------ Records shown ------

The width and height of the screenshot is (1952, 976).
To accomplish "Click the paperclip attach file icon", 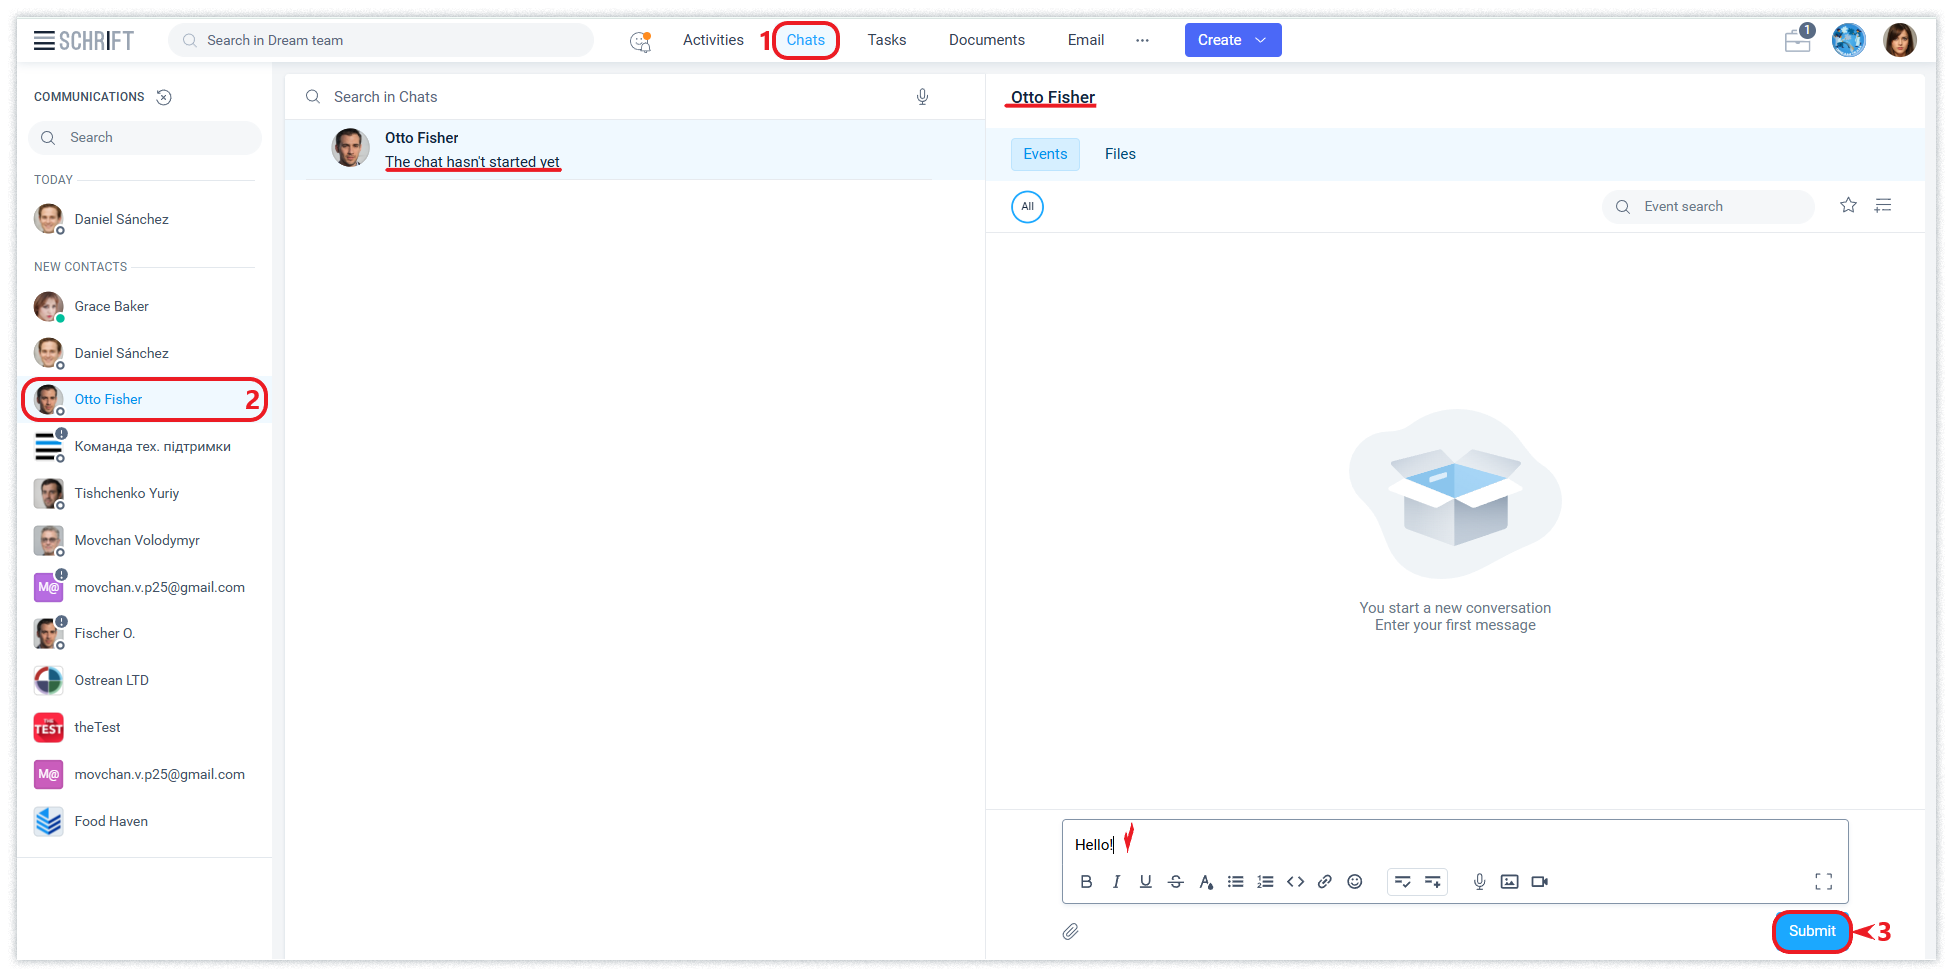I will point(1070,931).
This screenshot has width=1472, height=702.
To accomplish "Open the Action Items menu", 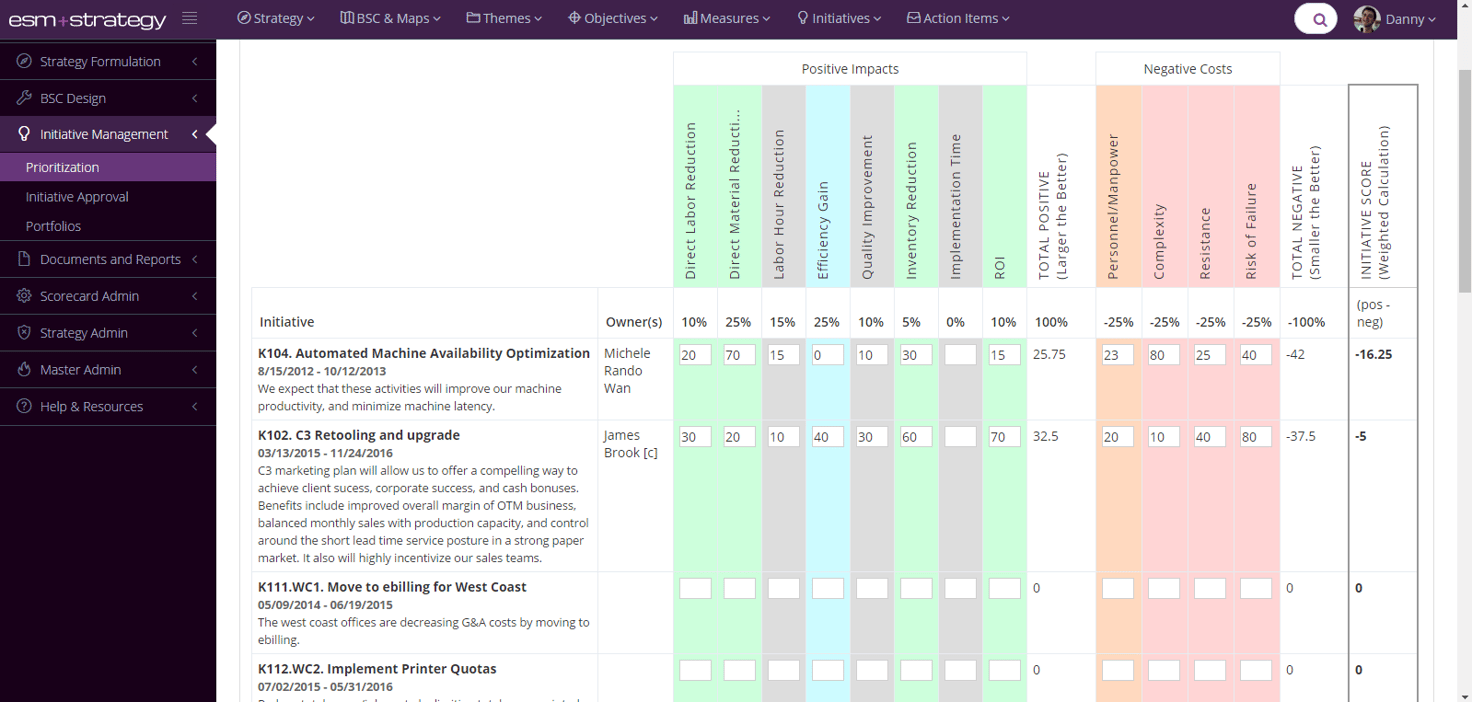I will point(957,17).
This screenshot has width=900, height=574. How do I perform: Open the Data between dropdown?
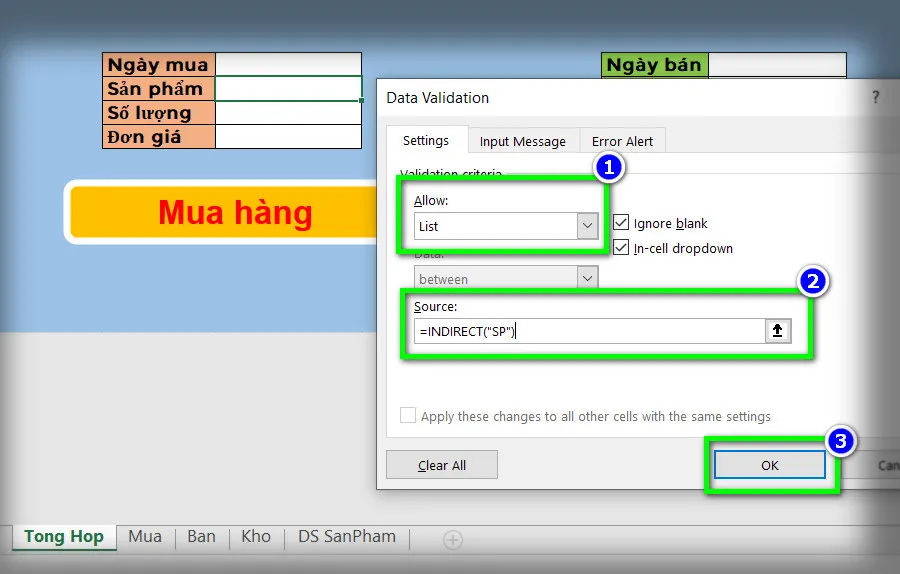587,279
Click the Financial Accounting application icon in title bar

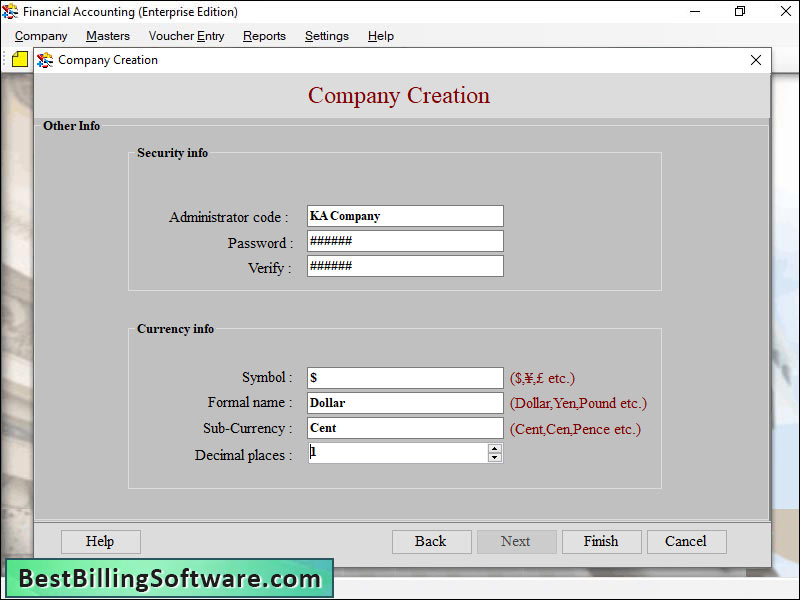click(x=10, y=11)
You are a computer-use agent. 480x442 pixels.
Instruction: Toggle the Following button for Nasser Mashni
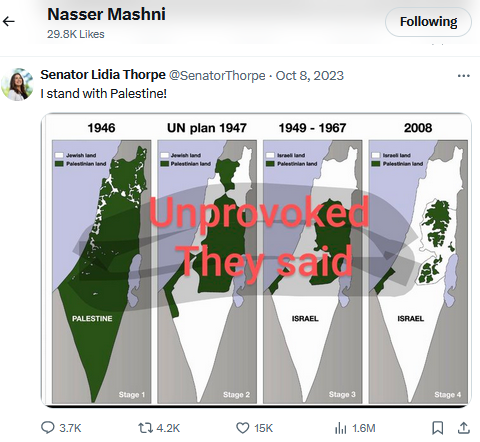[428, 22]
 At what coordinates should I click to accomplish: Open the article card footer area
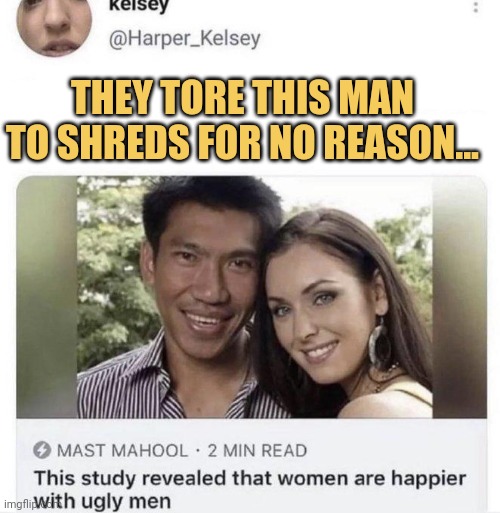click(x=251, y=466)
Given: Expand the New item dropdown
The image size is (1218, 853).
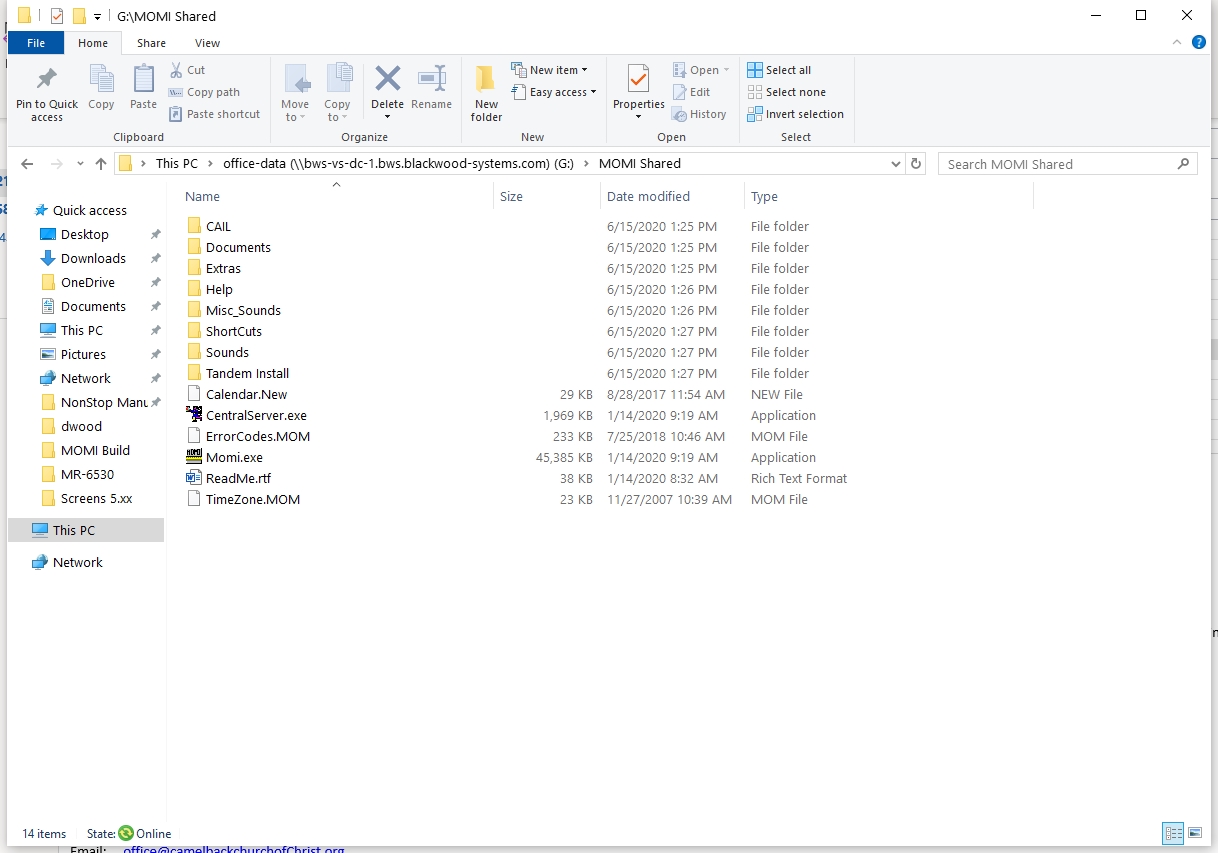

------

**Work request:**
Counting the line with "Instruction: Toggle the" and the last line of the data above, transcribe those two lines and every line between them exactly, without the pictures.

**Answer box:**
Instruction: Toggle the Following button for Nasser Mashni
[428, 22]
 At what coordinates should I click to accomplish: Open the article card footer area
click(x=251, y=466)
Given: Expand the New item dropdown
The image size is (1218, 853).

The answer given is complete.